Rasyonel düşünce hemen herkesin aşina olduğu, çok da sıra dışı olmayan bir kavram.
Yazar Adam Grant, “Yeniden Düşünün: Bilmediğinizi Bilmenin Gücü” adlı kitabında, en iyi performans gösterenler zihinler arasında fark ettiği büyüleyici bir modeli anlatıyor. En iyiyi diğerlerinden ayıranın, okunan kitaplar veya konuşulan diller gibi mutlak bir zeka ölçüsü değil, diğer düşünme biçimlerinden farklı olan “bilimsel düşünme” modunda zaman geçirme yetenekleri ve eğilimleri olduğunu söylüyor.
Başkalarını fikirlerimiz konusunda ikna etmeye çalıştığımızda politikacı moduna geçeriz.

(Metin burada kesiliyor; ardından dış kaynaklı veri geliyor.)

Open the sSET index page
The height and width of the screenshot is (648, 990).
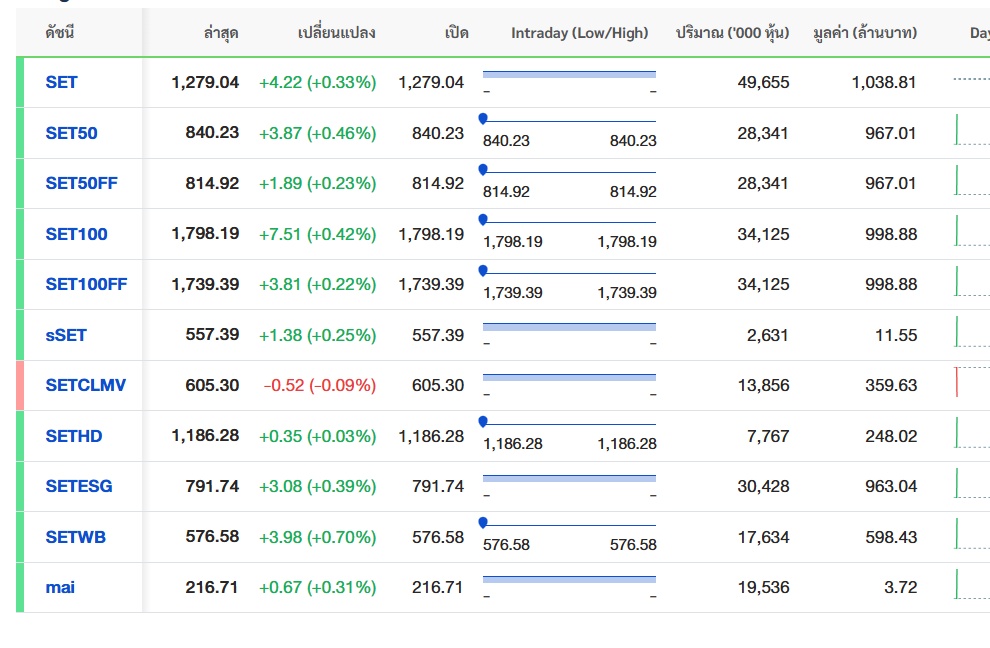pos(66,335)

Başkalarının fikirlerine saldırmaya çalıştığımızda savcı moduna… Gerçeği ararken ise bilim insanı moduna giriyoruz. Bakış açılarımızı savunmamız ve başkalarını gerçeklerimiz konusunda ikna etmemiz gereken zamanlar oluyor. Genel bir kural olarak, en iyi performans gösterenlerin soğukkanlı analiz, hipotez testi ve ampirik kanıtlara dayanan “bilimsel düşünceye” yönelme eğiliminde olduğu görülüyor.
Grant, gerçek zekanın “zihinsel kas” inşa etmekten çok, fikirlerini ve inançlarını düzenli olarak güncellemekle ilgili olduğunu savunuyor. Dilin sorun olmadığı ve hemen hemen tüm bilgilerin bir telefon ekranına dokunuşla elde edilebildiği bir dünyada, kafanızı bilgiyle doldurmak yerine net düşünme yeteneğini geliştirmek çok daha önemli görünüyor.

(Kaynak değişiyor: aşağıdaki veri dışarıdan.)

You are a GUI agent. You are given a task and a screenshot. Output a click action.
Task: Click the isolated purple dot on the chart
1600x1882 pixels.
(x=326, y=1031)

Zeki insanların klişeye düşme olasılığı da yüksek!
Diğer taraftan Grant, aşırı zeki olmanın insanı önyargıya daha duyarlı hale getirebileceğine dikkat çekiyor. Neden mi? Araştırmalar, bir IQ testinde ne kadar yüksek puan alırsanız, kalıpları tanımada daha hızlı olduğunuz için klişelere düşme olasılığınızın o kadar yüksek olduğunu ortaya koyuyor. Son deneyler, ne kadar akıllı olursanız, inançlarınızı güncellemek için o kadar çok mücadele edebileceğinizi gösteriyor.
İlginç değil mi? Bütün bunlar normalde zekayı nasıl gördüğümüzden çok farklı. Görünen o ki, zeki insanlar etraflarındaki dünya değiştikçe, inançları takılı kaldığından, sürekli bir yokuş aşağı düşme eğilimde olabiliyor. Kitap, hayatın hemen hemen her alanında “yeniden düşünmenin” gerçek “düşünme” kadar önemli olduğuna dair yeterli kanıt sağlıyor. Bilgi eksikliğinin belirgin işareti, paradoksal olarak, kibir ve aşırı güvendir, oysa gerçek uzmanlığa sahip olanlarda genellikle bunun tam tersini görürsünüz: alçakgönüllülük, şüphe ve açık fikirlilik. Bu nedenle IQ’nuz ne kadar yüksek olursa olsun kullanılabilir, pratik, esnek 21. yüzyıl zekasını inşa etmek ve sürdürmek için, düşünme alışkanlıklarınızı geliştirmeye yönelik çaba göstermeniz gerekiyor.